Task item — Reproduce precisely the lines of the listing below, starting with the line that contains "唐津（モーニング） (343, 727)" and stopping after the line that contains "All Download Formats (465, 403)"; include nothing else.
====== Dataset records
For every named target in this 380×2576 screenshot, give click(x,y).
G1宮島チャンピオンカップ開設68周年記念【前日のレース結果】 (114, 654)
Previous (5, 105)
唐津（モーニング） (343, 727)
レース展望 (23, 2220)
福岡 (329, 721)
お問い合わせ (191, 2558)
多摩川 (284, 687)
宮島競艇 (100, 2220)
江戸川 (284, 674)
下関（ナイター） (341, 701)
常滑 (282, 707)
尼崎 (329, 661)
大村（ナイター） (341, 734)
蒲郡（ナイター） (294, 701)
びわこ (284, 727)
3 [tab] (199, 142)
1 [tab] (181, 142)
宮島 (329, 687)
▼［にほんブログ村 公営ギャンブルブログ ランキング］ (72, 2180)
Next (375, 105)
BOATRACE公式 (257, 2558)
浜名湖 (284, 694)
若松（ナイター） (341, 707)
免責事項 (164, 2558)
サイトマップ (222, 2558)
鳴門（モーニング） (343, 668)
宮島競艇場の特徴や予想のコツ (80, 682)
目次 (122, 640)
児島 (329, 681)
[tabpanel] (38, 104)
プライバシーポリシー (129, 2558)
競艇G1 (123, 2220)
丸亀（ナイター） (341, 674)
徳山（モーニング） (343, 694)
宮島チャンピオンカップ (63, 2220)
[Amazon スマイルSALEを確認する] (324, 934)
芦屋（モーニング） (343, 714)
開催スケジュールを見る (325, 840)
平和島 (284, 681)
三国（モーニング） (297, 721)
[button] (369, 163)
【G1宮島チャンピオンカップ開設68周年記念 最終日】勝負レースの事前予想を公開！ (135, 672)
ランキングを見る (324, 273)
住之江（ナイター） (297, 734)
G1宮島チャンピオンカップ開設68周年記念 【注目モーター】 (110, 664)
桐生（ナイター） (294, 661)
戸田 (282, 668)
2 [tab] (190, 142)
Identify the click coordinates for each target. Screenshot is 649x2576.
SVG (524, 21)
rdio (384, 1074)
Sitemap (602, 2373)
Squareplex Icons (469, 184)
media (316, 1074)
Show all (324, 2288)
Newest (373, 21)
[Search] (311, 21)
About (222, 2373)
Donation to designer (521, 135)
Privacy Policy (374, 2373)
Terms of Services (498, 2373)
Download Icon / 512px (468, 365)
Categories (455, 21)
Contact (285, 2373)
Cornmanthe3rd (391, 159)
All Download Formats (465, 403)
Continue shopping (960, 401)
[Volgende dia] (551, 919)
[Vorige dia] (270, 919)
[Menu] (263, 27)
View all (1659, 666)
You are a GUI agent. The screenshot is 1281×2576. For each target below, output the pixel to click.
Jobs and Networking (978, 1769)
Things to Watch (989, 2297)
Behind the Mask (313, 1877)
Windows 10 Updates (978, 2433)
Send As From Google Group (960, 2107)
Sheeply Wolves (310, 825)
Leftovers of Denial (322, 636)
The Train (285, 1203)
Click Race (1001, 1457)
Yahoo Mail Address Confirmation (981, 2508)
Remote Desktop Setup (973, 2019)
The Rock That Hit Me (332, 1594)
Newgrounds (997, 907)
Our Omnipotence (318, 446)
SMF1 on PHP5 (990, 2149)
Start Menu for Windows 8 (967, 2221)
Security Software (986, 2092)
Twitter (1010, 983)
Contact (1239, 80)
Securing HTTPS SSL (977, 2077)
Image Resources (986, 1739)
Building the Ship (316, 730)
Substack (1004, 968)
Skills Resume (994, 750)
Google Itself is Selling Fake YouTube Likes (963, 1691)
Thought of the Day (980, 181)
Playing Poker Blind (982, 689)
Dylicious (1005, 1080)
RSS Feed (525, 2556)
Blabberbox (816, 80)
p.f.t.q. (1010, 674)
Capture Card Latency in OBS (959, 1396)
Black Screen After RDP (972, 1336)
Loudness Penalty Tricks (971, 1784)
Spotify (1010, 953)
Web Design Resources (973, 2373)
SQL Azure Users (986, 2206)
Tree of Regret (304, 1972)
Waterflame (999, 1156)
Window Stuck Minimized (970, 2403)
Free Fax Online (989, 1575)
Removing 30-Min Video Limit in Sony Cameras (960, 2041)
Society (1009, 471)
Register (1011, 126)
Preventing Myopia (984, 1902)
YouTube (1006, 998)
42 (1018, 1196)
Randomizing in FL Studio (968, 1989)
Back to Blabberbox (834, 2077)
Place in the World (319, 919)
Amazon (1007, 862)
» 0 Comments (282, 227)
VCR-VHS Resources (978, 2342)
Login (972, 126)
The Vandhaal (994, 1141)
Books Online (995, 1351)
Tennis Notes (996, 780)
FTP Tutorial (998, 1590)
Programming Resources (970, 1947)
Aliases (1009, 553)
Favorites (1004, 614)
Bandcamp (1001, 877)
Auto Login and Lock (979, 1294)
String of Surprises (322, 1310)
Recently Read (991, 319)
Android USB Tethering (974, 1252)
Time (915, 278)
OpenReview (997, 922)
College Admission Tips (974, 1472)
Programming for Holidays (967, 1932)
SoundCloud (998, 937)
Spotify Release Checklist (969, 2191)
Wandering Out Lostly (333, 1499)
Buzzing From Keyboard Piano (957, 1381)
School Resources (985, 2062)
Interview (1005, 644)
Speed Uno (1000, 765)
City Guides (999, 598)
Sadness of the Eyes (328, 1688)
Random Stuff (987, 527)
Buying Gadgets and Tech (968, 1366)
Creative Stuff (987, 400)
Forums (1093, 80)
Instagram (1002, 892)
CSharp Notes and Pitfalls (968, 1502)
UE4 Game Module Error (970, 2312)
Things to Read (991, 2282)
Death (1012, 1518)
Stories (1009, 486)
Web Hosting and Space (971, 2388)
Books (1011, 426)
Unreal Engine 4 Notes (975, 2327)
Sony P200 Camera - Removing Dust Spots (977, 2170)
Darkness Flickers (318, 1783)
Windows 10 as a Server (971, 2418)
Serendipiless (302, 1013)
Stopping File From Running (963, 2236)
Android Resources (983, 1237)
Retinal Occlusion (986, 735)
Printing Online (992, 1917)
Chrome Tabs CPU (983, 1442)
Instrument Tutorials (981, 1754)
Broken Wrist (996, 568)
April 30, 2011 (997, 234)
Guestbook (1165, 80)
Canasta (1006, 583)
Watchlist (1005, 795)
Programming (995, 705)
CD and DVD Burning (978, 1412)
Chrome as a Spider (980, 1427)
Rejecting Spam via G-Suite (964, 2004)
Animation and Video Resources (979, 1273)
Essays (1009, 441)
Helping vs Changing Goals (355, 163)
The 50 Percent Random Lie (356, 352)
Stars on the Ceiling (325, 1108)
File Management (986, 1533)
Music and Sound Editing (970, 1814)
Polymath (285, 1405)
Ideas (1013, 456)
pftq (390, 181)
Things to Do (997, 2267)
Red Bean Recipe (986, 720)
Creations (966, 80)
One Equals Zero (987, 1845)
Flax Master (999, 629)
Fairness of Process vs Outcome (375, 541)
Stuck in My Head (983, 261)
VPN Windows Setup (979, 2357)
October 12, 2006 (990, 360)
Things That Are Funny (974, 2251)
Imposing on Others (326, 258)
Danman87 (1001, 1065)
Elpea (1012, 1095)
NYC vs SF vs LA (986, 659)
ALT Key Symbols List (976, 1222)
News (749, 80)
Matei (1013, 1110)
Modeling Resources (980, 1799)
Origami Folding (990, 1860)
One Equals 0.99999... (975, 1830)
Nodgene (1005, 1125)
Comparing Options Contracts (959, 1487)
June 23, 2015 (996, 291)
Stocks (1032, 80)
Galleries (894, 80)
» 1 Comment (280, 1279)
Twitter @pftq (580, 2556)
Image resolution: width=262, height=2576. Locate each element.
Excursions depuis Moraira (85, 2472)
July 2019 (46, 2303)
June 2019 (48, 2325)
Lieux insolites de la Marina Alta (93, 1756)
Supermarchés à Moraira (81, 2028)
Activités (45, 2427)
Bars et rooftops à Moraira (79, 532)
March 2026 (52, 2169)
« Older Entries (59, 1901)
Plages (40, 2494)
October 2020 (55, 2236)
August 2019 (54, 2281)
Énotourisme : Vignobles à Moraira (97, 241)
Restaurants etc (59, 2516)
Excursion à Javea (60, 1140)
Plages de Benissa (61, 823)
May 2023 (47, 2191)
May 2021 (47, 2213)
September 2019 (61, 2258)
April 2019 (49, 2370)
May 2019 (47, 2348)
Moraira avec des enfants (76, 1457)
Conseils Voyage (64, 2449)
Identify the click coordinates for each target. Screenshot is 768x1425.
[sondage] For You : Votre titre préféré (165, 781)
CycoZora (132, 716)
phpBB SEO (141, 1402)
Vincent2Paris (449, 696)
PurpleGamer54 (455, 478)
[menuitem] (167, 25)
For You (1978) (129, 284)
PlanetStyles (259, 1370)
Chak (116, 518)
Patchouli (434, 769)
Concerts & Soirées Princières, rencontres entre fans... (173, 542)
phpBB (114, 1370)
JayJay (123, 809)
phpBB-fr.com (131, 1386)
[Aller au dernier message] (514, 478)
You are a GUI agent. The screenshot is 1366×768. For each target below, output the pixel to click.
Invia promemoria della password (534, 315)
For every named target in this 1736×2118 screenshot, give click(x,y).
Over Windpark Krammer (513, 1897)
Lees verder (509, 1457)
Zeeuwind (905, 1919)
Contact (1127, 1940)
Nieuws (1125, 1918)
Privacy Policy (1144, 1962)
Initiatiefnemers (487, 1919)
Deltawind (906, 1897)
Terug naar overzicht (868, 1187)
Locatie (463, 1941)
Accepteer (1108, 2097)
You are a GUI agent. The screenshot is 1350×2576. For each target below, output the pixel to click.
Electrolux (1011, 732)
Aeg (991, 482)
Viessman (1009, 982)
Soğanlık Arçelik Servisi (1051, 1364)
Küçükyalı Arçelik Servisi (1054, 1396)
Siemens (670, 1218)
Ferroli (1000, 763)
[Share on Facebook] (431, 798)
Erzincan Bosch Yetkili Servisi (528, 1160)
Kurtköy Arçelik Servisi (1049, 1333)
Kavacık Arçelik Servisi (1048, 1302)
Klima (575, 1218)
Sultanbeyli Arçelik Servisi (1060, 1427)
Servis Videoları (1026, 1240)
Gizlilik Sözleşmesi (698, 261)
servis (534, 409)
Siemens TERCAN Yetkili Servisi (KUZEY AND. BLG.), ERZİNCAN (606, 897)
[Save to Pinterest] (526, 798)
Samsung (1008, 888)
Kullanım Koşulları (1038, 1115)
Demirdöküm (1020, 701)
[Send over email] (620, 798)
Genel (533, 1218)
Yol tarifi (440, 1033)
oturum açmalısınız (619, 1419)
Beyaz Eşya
============
Answer to the exercise —
唐津（モーニング） (343, 727)
レース展望 (23, 2220)
福岡 (329, 721)
お問い合わせ (191, 2558)
多摩川 (284, 687)
宮島競艇 (100, 2220)
江戸川 (284, 674)
下関（ナイター） (341, 701)
常滑 (282, 707)
尼崎 (329, 661)
大村（ナイター） (341, 734)
蒲郡（ナイター） (294, 701)
びわこ (284, 727)
3 [tab] (199, 142)
1 [tab] (181, 142)
宮島 (329, 687)
▼［にほんブログ村 公営ギャンブルブログ ランキング］ (72, 2180)
Next (375, 105)
BOATRACE公式 (257, 2558)
浜名湖 (284, 694)
若松（ナイター） (341, 707)
免責事項 (164, 2558)
サイトマップ (222, 2558)
鳴門（モーニング） (343, 668)
宮島競艇場の特徴や予想のコツ (80, 682)
目次 (122, 640)
児島 (329, 681)
[tabpanel] (38, 104)
プライバシーポリシー (129, 2558)
競艇G1 (123, 2220)
丸亀（ナイター） (341, 674)
徳山（モーニング） (343, 694)
宮島チャンピオンカップ (63, 2220)
[Amazon スマイルSALEを確認する] (324, 934)
芦屋（モーニング） (343, 714)
開催スケジュールを見る (325, 840)
平和島 (284, 681)
三国（モーニング） (297, 721)
[button] (369, 163)
【G1宮島チャンピオンカップ開設68周年記念 最終日】勝負レースの事前予想を公開！ (135, 672)
ランキングを見る (324, 273)
住之江（ナイター） (297, 734)
G1宮島チャンピオンカップ開設68周年記念 【注目モーター】 (110, 664)
桐生（ナイター） (294, 661)
戸田 (282, 668)
2 [tab] (190, 142)
Identify the click coordinates for each target. Screenshot is 649x2576.
SVG (524, 21)
rdio (384, 1074)
Sitemap (602, 2373)
Squareplex Icons (469, 184)
media (316, 1074)
Show all (324, 2288)
Newest (373, 21)
[Search] (311, 21)
About (222, 2373)
Donation to designer (521, 135)
Privacy Policy (374, 2373)
Terms of Services (498, 2373)
Download Icon / 512px (468, 365)
Categories (455, 21)
Contact (285, 2373)
Cornmanthe3rd (391, 159)
All Download Formats (465, 403)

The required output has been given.